* **SHORT EXERCISE**: Output every line of the rows below as a numbered list, leaving out any blank lines.

Entries for locating text and elements:
━━━━━━
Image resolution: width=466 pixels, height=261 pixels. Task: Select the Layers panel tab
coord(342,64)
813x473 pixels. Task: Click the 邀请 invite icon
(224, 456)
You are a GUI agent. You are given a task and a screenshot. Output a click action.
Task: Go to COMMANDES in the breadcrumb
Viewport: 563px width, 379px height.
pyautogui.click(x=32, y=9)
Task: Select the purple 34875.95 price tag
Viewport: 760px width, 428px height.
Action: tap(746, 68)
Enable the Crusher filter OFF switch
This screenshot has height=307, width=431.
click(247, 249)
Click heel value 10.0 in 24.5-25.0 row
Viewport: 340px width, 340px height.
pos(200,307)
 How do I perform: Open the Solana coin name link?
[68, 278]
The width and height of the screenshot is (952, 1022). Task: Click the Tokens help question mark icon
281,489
━━━━━━
* **TASK ANSWER**:
1. Image resolution: width=466 pixels, height=261 pixels. Task: Select the Layers panel tab
2. coord(342,64)
3. 813x473 pixels. Task: Click the 邀请 invite icon
4. (224, 456)
5. You are a GUI agent. You are given a task and a screenshot. Output a click action.
6. Task: Go to COMMANDES in the breadcrumb
7. Viewport: 563px width, 379px height.
8. pyautogui.click(x=32, y=9)
9. Task: Select the purple 34875.95 price tag
10. Viewport: 760px width, 428px height.
11. Action: tap(746, 68)
12. Enable the Crusher filter OFF switch
13. This screenshot has height=307, width=431.
14. click(247, 249)
15. Click heel value 10.0 in 24.5-25.0 row
16. Viewport: 340px width, 340px height.
17. pos(200,307)
18.  How do I perform: Open the Solana coin name link?
19. [68, 278]
20. The width and height of the screenshot is (952, 1022). Task: Click the Tokens help question mark icon
21. 281,489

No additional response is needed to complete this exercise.